| Work instructions |
Would you please transcribe the records below from the line with "Task: Click the PREMATCH label" through their final line, exactly and with no other lines?

::: Extracted records :::

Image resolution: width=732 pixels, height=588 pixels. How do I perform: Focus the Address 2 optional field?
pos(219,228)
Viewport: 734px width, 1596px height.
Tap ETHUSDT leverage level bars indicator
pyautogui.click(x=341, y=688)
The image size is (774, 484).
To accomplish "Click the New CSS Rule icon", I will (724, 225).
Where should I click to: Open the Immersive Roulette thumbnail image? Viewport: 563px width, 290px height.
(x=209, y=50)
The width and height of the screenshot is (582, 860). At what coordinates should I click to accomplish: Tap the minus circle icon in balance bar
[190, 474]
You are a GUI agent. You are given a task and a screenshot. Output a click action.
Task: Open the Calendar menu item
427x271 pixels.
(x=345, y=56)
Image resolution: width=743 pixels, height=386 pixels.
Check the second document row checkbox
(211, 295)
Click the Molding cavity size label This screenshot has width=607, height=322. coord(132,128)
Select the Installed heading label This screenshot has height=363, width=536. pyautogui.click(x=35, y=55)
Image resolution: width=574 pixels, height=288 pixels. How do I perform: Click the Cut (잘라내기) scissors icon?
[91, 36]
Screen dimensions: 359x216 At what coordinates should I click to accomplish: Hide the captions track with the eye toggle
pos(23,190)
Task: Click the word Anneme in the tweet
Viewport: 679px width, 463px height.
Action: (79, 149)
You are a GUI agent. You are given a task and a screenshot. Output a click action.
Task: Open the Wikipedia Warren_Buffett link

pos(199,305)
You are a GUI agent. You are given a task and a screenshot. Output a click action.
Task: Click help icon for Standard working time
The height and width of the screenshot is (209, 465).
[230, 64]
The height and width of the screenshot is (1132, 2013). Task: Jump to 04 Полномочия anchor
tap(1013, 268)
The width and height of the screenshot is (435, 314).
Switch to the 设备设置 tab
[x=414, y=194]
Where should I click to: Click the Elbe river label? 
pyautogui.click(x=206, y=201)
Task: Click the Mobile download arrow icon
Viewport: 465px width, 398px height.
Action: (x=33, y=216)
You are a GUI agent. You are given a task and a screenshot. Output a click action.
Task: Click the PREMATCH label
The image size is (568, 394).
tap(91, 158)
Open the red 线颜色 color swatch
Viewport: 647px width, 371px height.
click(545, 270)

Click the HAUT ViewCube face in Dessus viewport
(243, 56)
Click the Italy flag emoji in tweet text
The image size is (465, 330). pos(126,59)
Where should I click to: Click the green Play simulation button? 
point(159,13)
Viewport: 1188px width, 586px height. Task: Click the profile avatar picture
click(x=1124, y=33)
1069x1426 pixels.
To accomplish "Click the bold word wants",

:::

| Result of this exercise |
Task: Click the PREMATCH label
The image size is (568, 394).
tap(91, 158)
Open the red 线颜色 color swatch
Viewport: 647px width, 371px height.
click(545, 270)

Click the HAUT ViewCube face in Dessus viewport
(243, 56)
Click the Italy flag emoji in tweet text
The image size is (465, 330). pos(126,59)
Where should I click to: Click the green Play simulation button? 
point(159,13)
Viewport: 1188px width, 586px height. Task: Click the profile avatar picture
click(x=1124, y=33)
1069x1426 pixels.
To accomplish "Click the bold word wants",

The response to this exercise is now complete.